Posted By: Daniel Murphy
Date: Thursday, 13 January 2011, at 9:04 p.m.

In Response To: Poker or Backgammon (Christian Munk-Christensen)

I have heard that heads up, if a beginner goes all in in the blind on every hand, then he will have at least a 30% chance of beating the pro. Not sure if it's true.

No. We really ought to specify the conditions of the contest. But without doing that, I think it would be more true to say that the beginner has zero chance of beating the pro with this very exploitable strategy.

The conditions that matter are:

(1) Size of the blinds in relation to the buy-in.

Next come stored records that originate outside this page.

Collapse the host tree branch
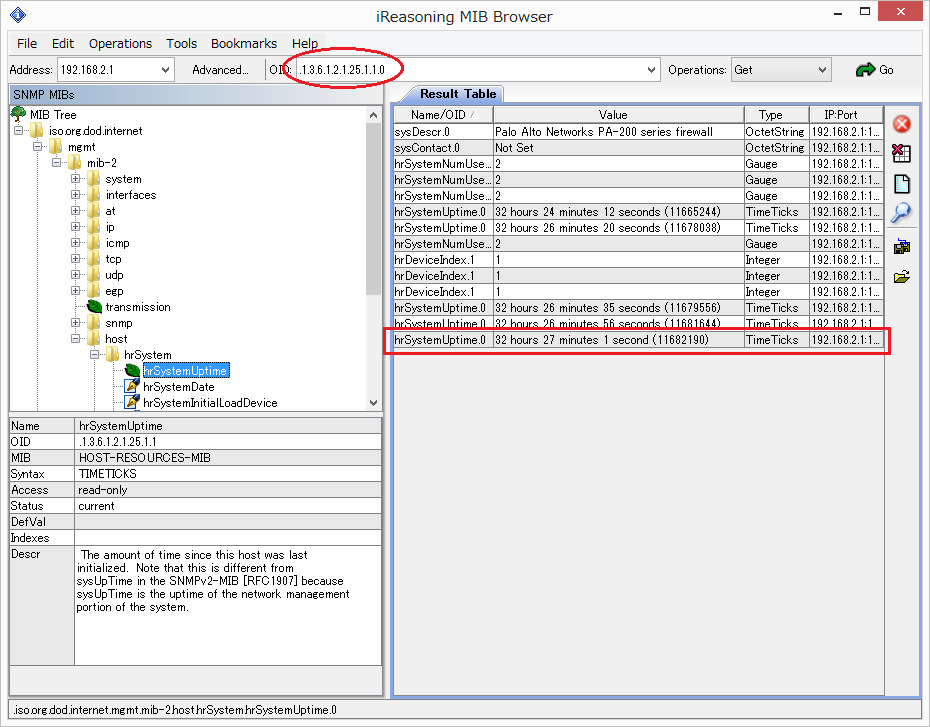The height and width of the screenshot is (727, 930). coord(75,338)
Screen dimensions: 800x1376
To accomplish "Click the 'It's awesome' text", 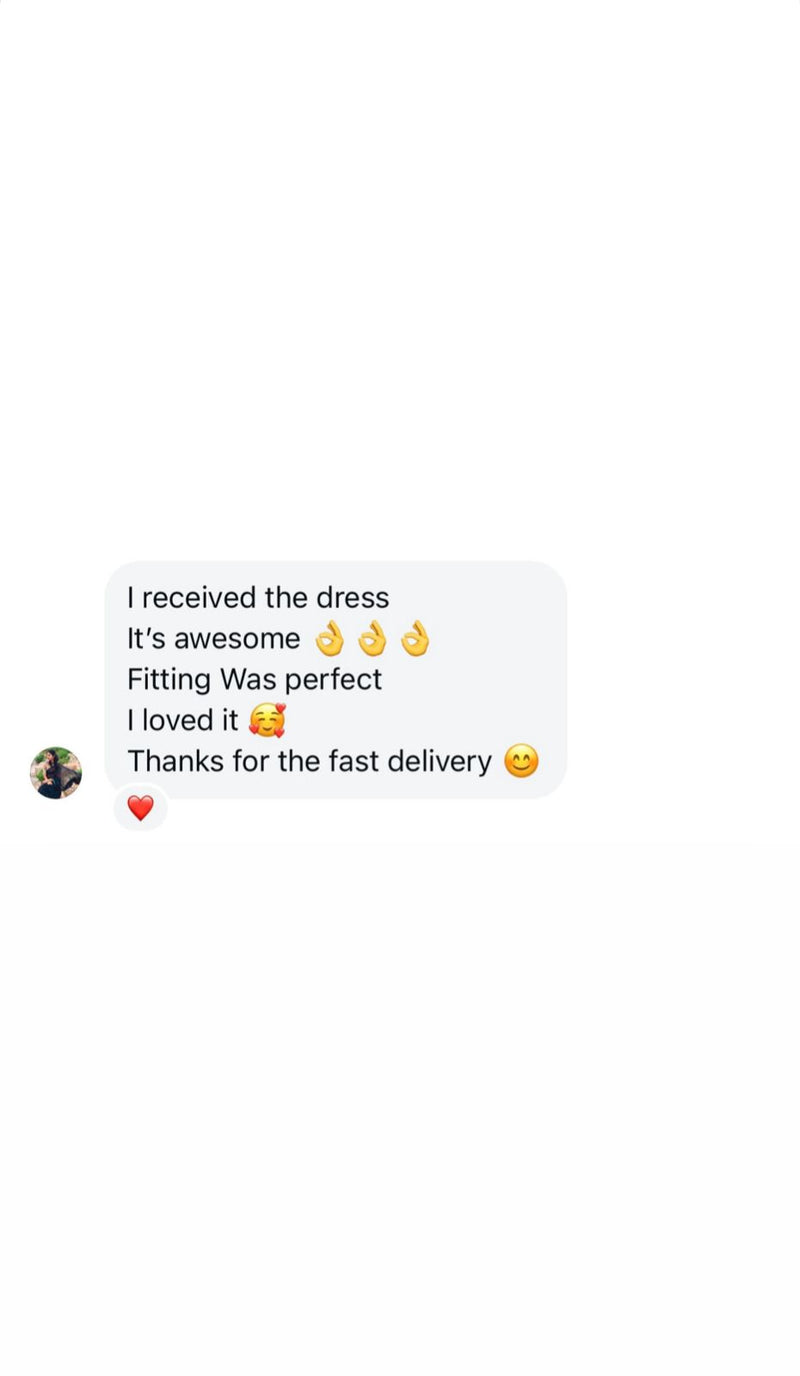I will click(x=213, y=639).
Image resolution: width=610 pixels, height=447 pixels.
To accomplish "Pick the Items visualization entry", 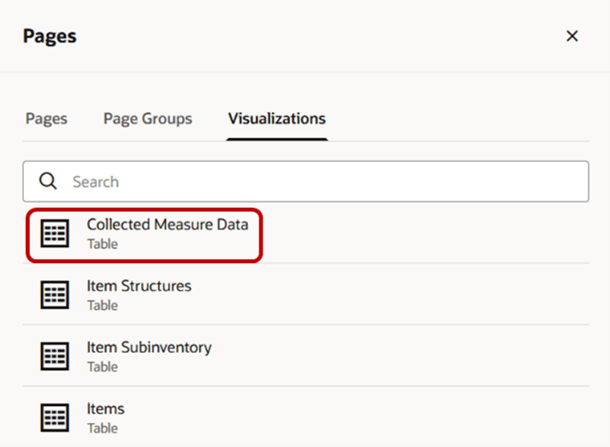I will click(105, 409).
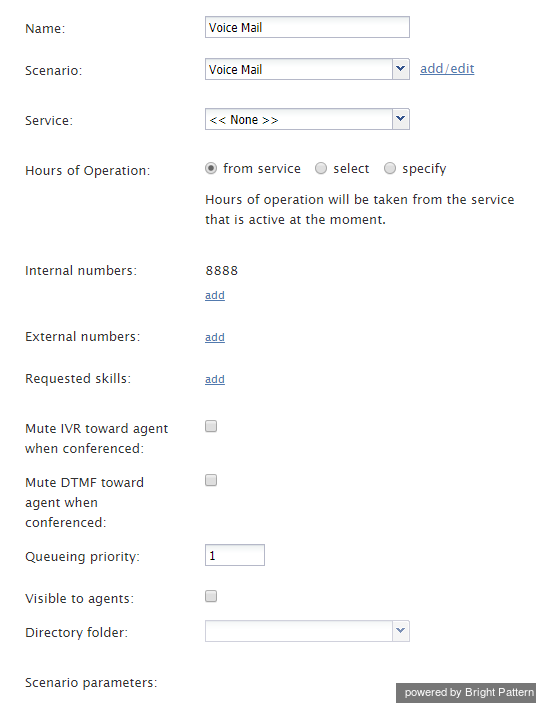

(2) Definition of a "session," including how rebuys are handled and whether bankroll is relevant.

For example, suppose Blinds = 0, Buy-in = 1,000, no re-buys, bankroll = buy-in, and the "session" ends with the one and only time (unless there's a tie on the hand) that the pro calls the all-in bet. In this case, the pro's best strategy is to wait for AA, which wins about 85% of the time.

If the Blinds are relatively small -- or, to put it another way, if the ratio of Stack to Big Blind is relatively large -- the pro can afford wait for the premium hand. So if, say, the Blinds = 1-2 and Buy-in = 1000, the ratio is 500:1, and the pro can afford to wait for AA. As the ratio decreases, the pro must increase the percentage of hands with which he calls the all-in bet. The percentage of calling hands can be worked out mathematically. At this point you might want to dive into a 2+2 discussion or two, perhaps here:

"The math of calling when you know a villain is shoving all in ATC"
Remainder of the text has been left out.